--- Records for processing ---

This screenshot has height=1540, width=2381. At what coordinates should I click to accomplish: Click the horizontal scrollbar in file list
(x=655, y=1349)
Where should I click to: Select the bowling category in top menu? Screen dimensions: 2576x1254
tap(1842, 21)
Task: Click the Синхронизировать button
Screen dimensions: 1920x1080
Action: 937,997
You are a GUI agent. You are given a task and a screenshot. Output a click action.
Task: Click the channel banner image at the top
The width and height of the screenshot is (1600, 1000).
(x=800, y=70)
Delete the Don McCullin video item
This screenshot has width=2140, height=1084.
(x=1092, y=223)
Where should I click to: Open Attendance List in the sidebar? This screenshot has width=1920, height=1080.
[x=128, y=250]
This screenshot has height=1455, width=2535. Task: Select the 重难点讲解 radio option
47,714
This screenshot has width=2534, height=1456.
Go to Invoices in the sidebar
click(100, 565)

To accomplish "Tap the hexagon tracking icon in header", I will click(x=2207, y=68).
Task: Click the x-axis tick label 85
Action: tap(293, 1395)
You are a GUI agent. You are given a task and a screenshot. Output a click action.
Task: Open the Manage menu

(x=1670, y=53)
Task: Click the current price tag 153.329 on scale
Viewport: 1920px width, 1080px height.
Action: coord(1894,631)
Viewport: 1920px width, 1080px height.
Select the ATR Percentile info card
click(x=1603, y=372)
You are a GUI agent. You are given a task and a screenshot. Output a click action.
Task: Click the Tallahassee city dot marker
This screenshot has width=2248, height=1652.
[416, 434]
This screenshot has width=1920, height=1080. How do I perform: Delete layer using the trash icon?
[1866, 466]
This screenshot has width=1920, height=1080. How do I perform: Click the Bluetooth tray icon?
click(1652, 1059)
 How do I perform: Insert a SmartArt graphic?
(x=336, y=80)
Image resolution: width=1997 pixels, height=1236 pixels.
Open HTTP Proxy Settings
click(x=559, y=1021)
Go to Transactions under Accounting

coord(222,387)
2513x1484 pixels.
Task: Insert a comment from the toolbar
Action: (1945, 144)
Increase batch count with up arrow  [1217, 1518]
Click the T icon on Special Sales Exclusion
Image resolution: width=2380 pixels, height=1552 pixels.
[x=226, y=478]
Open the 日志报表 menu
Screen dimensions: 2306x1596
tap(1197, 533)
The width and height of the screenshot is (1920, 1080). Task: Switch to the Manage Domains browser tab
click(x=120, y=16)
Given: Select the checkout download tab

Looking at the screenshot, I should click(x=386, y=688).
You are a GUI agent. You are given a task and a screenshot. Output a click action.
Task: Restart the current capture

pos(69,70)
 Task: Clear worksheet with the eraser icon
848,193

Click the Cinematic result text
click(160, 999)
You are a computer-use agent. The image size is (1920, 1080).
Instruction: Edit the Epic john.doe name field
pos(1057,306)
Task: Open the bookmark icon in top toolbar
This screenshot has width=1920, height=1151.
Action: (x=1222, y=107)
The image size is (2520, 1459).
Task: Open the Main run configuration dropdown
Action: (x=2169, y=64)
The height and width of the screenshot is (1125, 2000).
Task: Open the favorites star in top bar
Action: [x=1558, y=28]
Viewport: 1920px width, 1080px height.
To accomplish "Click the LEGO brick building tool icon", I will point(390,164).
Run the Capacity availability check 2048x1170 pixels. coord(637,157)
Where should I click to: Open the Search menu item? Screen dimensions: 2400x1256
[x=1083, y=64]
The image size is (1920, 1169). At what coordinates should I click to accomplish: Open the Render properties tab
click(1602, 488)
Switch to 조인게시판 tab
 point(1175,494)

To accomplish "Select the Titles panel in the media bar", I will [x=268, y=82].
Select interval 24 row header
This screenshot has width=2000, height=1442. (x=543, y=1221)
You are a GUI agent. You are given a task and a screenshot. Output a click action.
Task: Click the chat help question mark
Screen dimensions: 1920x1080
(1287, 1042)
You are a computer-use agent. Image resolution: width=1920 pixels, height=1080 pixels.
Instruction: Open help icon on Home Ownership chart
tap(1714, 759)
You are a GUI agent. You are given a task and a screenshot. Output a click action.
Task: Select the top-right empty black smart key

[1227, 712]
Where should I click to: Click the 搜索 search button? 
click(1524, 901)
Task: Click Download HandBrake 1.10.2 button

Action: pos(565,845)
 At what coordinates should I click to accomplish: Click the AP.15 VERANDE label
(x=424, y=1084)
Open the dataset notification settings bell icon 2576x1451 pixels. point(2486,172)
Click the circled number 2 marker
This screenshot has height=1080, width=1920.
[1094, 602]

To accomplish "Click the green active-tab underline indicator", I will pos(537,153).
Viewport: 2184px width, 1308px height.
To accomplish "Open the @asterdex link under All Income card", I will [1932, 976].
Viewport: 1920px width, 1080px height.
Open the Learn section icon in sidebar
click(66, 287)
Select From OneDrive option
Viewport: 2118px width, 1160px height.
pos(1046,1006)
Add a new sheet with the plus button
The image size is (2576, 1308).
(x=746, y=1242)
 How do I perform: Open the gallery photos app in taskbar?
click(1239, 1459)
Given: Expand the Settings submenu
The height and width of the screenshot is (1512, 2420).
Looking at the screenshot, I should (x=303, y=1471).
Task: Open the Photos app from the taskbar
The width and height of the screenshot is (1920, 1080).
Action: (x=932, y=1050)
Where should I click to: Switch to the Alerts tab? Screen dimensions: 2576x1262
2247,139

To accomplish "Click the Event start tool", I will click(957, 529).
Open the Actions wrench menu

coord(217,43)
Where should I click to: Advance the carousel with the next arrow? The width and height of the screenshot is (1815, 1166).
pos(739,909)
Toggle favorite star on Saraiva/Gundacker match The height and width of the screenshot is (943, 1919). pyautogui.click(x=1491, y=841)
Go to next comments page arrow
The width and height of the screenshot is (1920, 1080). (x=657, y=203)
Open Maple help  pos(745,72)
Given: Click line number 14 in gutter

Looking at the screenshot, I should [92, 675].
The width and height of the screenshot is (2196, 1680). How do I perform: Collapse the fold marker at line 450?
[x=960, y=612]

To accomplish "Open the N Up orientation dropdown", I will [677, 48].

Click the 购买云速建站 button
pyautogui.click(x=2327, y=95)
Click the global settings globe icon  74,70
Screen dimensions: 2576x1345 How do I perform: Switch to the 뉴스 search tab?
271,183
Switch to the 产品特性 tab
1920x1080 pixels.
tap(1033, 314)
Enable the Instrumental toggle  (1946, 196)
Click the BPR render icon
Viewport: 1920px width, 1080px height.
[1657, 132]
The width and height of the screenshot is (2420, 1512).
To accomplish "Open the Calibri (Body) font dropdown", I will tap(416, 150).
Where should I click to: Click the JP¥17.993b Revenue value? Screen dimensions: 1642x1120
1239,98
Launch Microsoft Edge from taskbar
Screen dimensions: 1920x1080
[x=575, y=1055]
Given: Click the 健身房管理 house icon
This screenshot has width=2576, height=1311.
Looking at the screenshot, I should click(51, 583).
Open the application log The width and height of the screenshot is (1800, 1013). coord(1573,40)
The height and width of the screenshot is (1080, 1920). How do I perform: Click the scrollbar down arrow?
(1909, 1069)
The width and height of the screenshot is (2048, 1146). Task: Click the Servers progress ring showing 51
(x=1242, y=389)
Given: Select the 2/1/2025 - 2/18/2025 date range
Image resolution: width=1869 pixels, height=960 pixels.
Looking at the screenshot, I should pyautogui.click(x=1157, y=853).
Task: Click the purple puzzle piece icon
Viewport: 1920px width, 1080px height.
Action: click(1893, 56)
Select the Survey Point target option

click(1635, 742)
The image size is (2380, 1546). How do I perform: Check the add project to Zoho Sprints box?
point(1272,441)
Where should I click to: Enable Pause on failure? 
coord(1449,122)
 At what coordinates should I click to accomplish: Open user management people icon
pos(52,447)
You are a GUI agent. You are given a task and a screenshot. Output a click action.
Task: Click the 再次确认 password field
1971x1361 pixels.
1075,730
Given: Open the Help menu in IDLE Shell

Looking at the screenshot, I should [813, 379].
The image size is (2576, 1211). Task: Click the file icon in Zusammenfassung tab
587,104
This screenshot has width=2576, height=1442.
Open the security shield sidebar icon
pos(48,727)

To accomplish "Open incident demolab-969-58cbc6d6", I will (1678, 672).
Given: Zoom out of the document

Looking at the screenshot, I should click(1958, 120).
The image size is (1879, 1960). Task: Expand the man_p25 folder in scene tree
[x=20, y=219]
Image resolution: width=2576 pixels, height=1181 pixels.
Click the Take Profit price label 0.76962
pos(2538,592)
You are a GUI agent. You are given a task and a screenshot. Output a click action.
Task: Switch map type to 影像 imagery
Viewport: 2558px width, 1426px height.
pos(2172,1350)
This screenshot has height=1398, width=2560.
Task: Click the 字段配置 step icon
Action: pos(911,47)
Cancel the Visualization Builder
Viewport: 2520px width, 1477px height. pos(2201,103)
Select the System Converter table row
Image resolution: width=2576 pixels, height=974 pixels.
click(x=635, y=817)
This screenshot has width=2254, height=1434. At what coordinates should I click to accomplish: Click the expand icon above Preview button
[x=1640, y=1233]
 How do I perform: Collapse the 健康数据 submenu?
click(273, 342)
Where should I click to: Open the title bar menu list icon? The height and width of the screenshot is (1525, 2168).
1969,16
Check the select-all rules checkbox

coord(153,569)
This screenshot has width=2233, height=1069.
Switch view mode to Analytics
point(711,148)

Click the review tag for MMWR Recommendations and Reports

---

# Problem to work on
Across all the records, find the lines containing the word "computer" and reproduce each one.

# Problem solution
You are a computer-use agent. The image size is (1920, 1080).
You are a computer-use agent. Image resolution: width=1920 pixels, height=1080 pixels.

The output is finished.